Chae DH1, Martz CD1, Fuller-Rowell TE1, Spears EC1, Smith TTG2, Hunter EA3, Drenkard C4, Lim SS4. Am J Epidemiol. 2019 May 7. pii: kwz105. doi: 10.1093/aje/kwz105. [Epub ahead of print]

Author Information

1 Department of Human Development and Family Studies, Auburn University, College of Human Sciences, Auburn, AL.

2 Department of Industrial and Systems Engineering, Auburn University, Samuel Ginn College of Engineering, Auburn, AL.

3 Department of Special Education, Rehabilitation and Counseling, Auburn University, College of Education, Auburn, AL.
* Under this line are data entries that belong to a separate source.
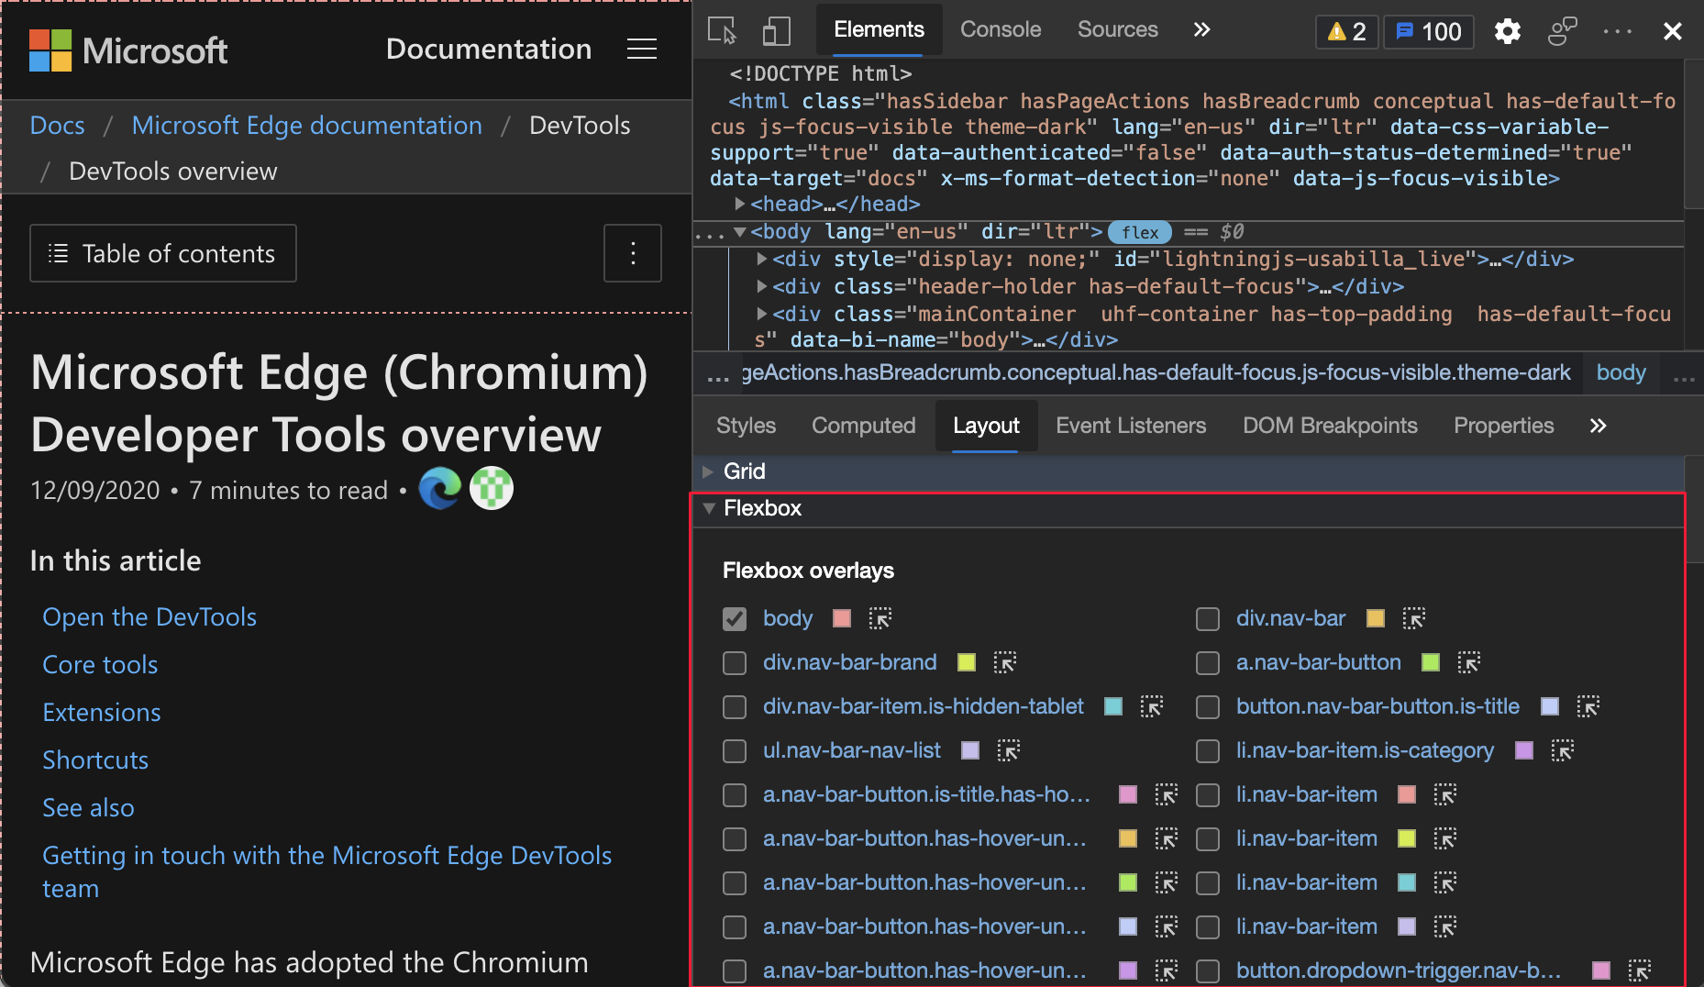The width and height of the screenshot is (1704, 987).
Task: Click the flex badge next to body element
Action: coord(1139,232)
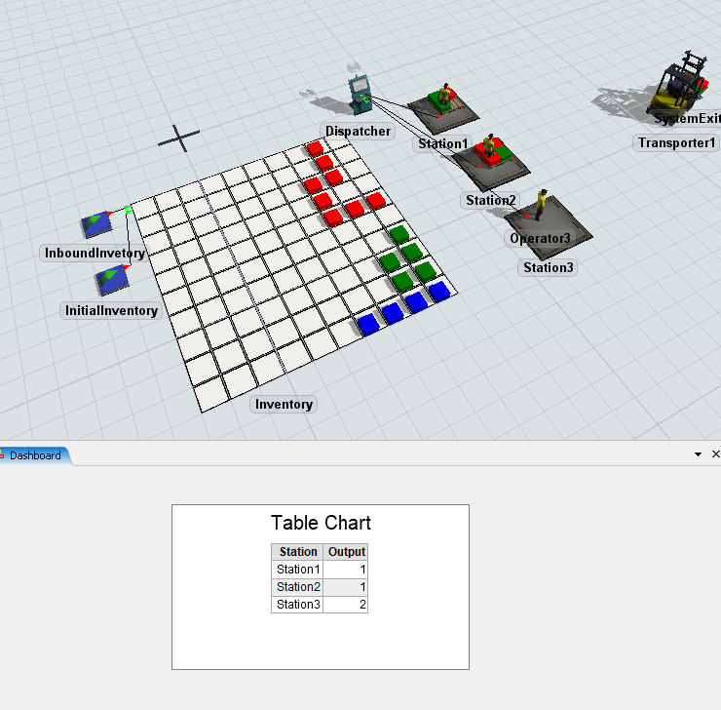Viewport: 721px width, 710px height.
Task: Select the Station3 row in the table
Action: coord(297,605)
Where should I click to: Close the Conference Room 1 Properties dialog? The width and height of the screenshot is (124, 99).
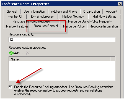(x=120, y=4)
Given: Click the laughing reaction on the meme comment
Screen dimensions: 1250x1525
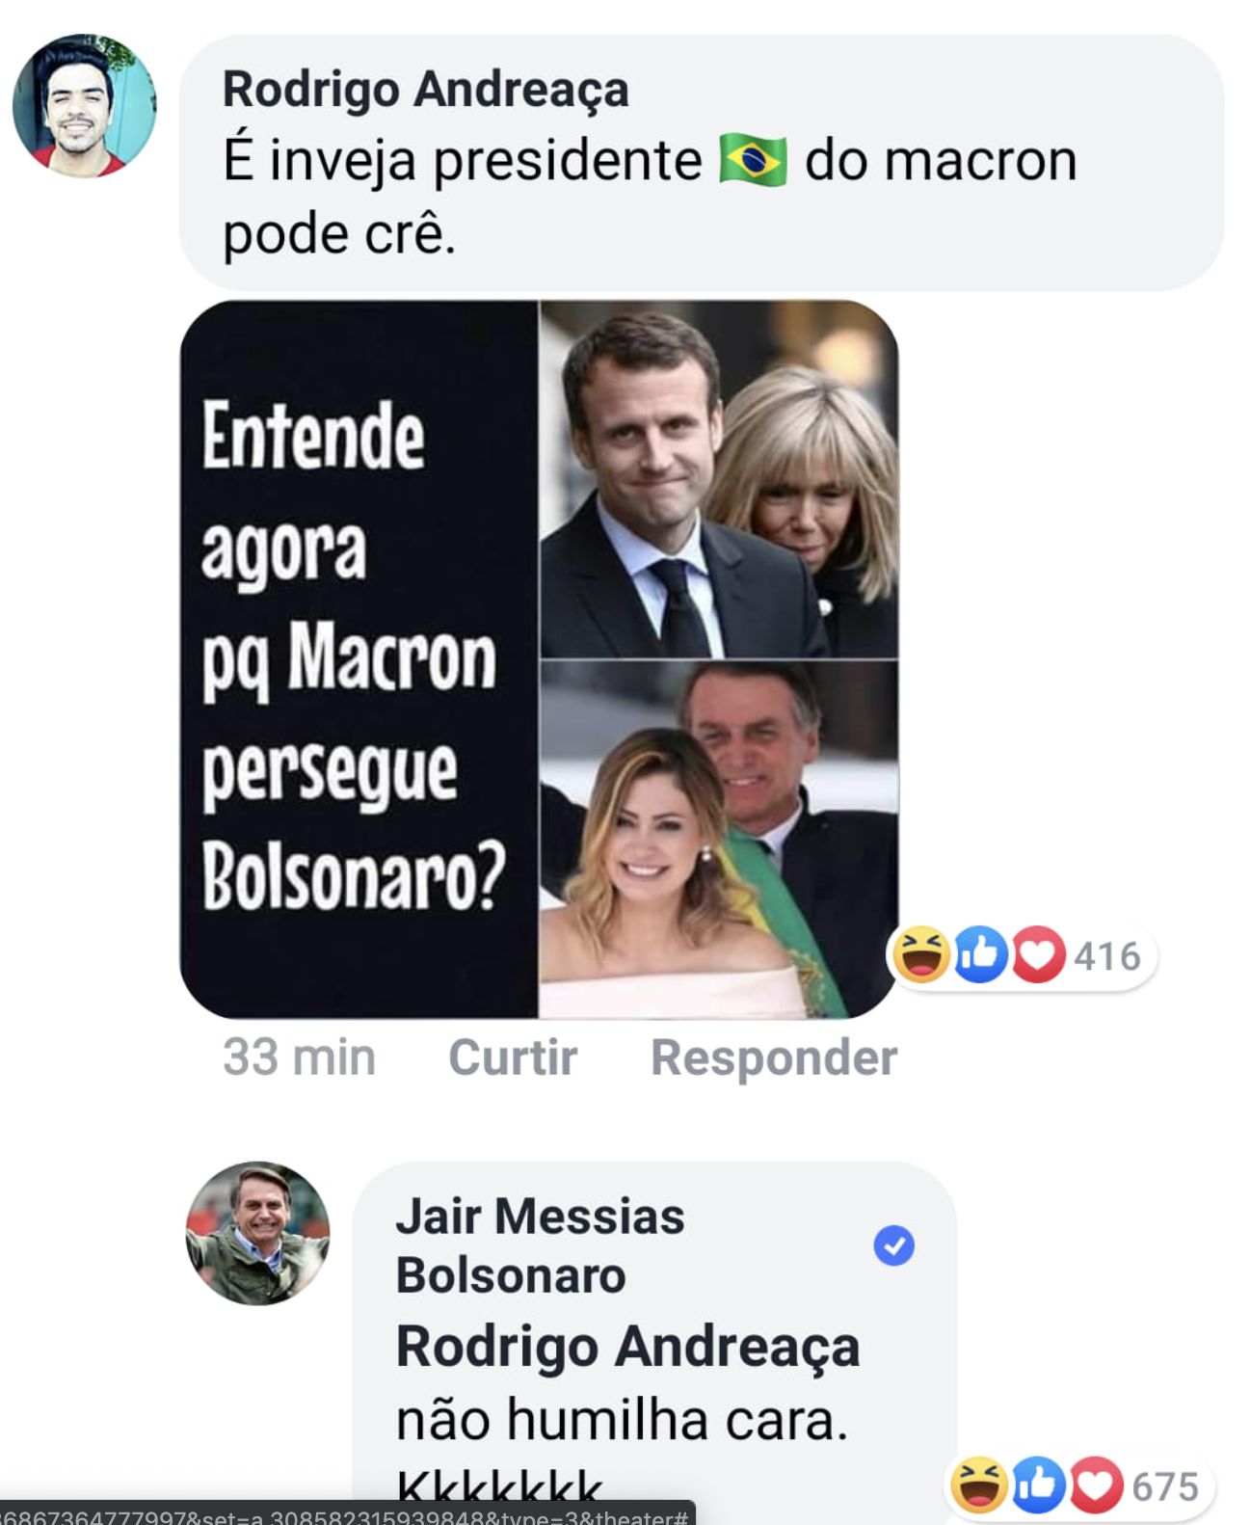Looking at the screenshot, I should coord(920,954).
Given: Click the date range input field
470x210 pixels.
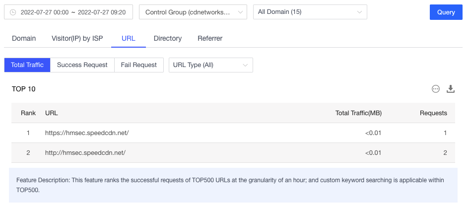Looking at the screenshot, I should [x=72, y=12].
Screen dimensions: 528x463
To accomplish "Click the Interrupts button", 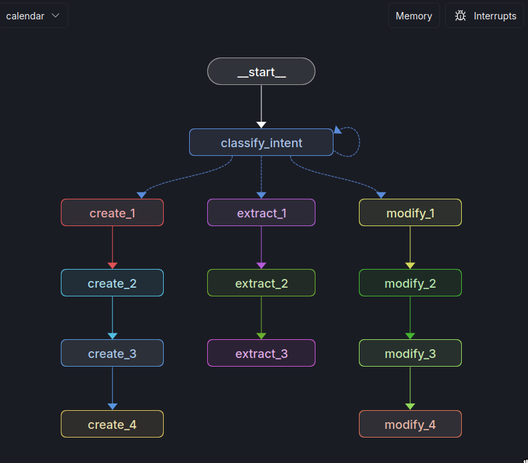I will tap(485, 16).
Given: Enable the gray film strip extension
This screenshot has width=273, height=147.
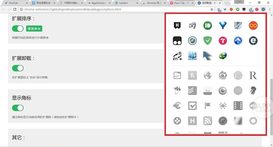Looking at the screenshot, I should (238, 106).
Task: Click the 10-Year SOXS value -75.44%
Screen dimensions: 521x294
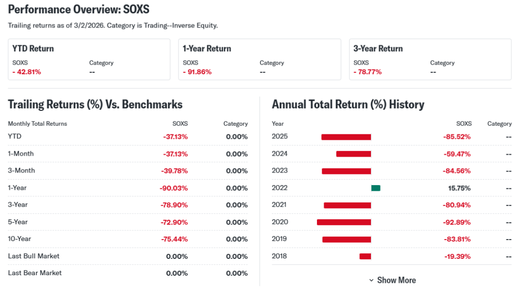Action: pos(173,239)
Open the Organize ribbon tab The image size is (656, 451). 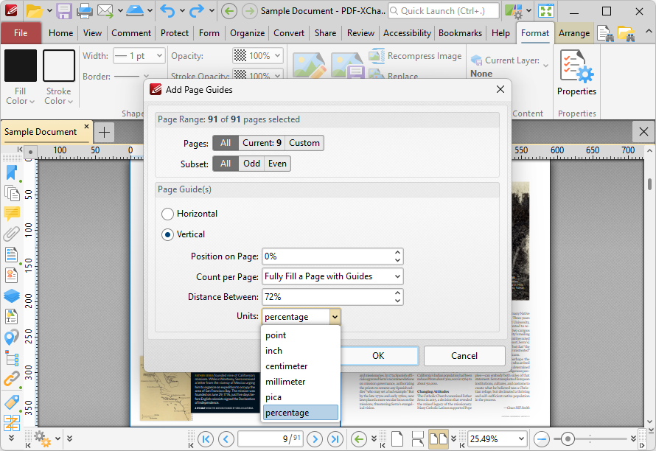click(x=247, y=33)
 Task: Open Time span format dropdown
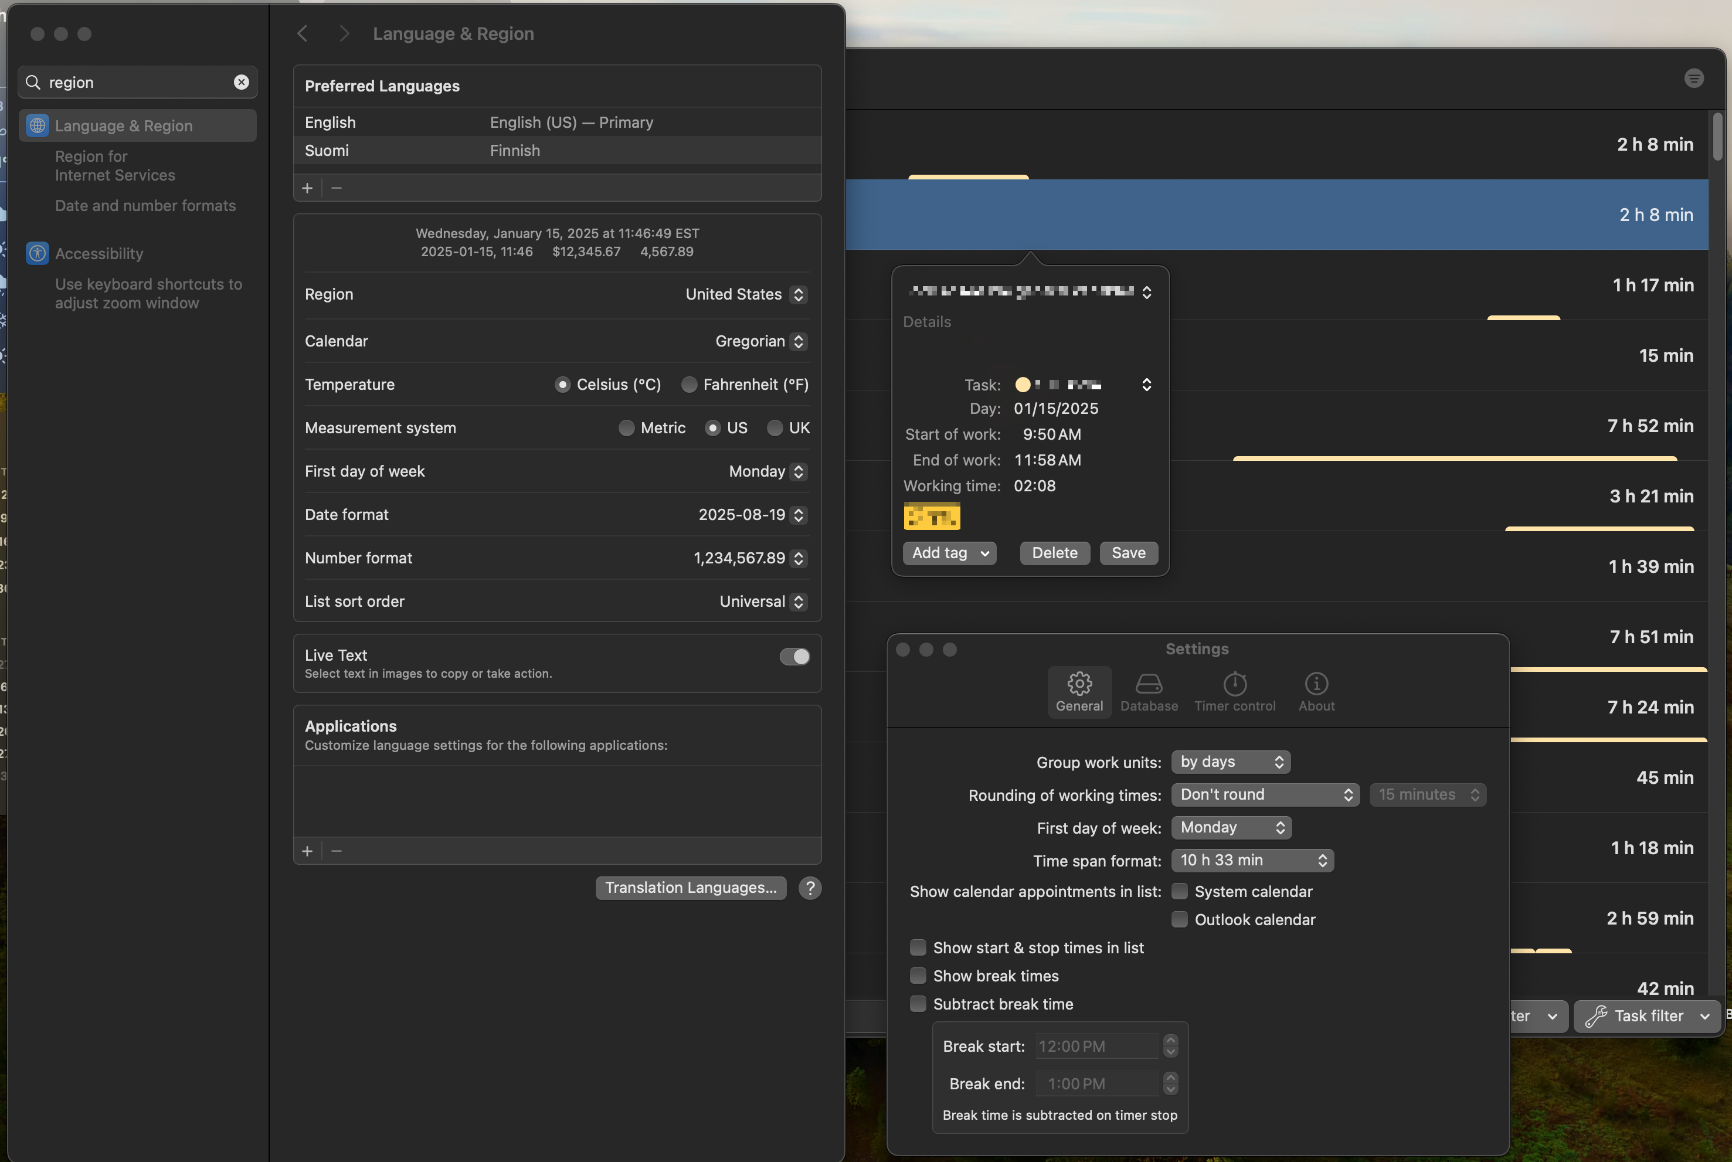pyautogui.click(x=1252, y=860)
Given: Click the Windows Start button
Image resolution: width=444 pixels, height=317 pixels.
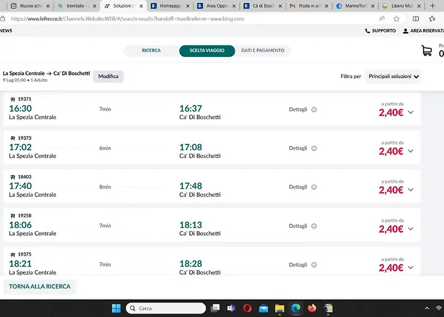Looking at the screenshot, I should [116, 308].
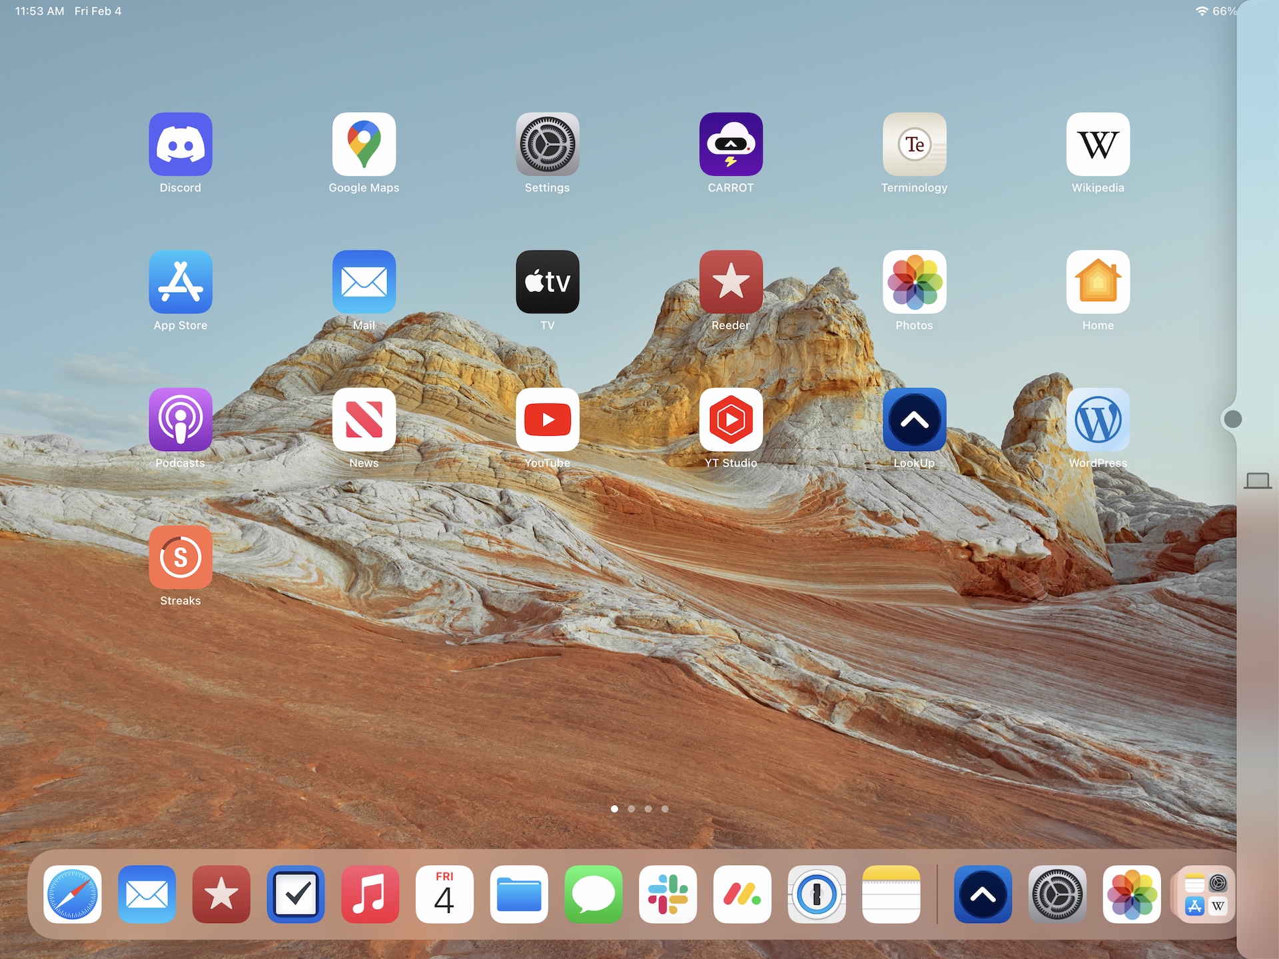
Task: Open CARROT weather app
Action: pos(731,144)
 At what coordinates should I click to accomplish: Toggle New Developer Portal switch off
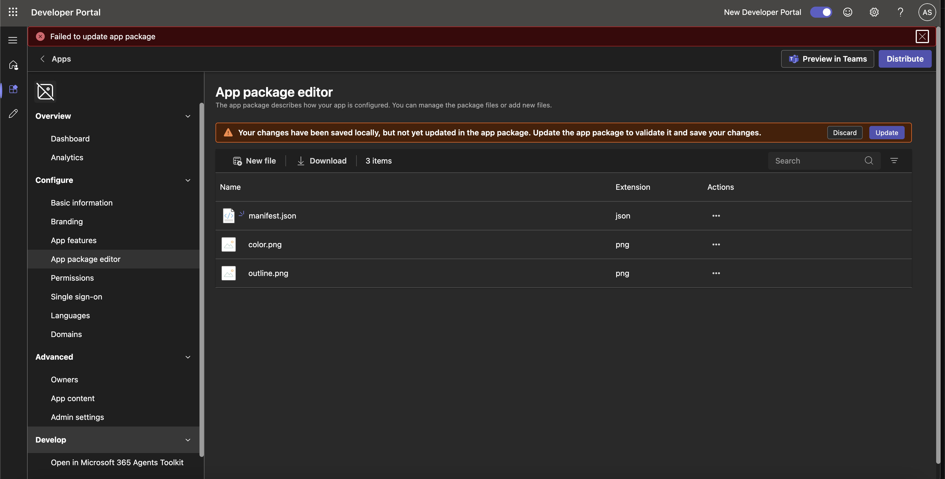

4 Department of Medicine, Division of Rheumatology, Emory University, School of Medicine, and Department of Epidemiology, Emory University, Rollins School of Public Health, Atlanta, GA.

Abstract

African American women are disproportionately impacted by systemic lupus erythematosus (SLE), a chronic, potentially debilitating autoimmune disease; and also experience more rapid progression and worse outcomes compared to other groups. This study examined if racial discrimination is associated with disease outcomes among 427 African American women with a validated diagnosis of SLE in the Atlanta, Georgia metropolitan area, recruited to the Black Women's Experiences Living with Lupus(BeWELL) Study (2015-2017). Frequency of self-reported experiences of racial discrimination in domains such as employment, housing, and medical settings was assessed using the Experiences of Discrimination measure. SLE activity in the previous three months, including symptoms of fatigue, fever, skin rashes, and ulcers, was measured using the Systemic Lupus Activity Questionnaire; irreversible damage to an organ or system was measured using the Brief Index of Lupus Damage (BILD). Multivariable linear regression analyses examining the Systemic Lupus Activity Questionnaire and log-transformed BILD scores indicated that increasing frequency of racial discrimination was associated with greater SLE activity (b=2.00, 95% CI=1.32, 2.68) as well as organ damage (b=0.08, 95% CI=0.02, 0.13). Results suggest that comprehensive efforts to address disparities in SLE severity should include policies that address issues of racial discrimination.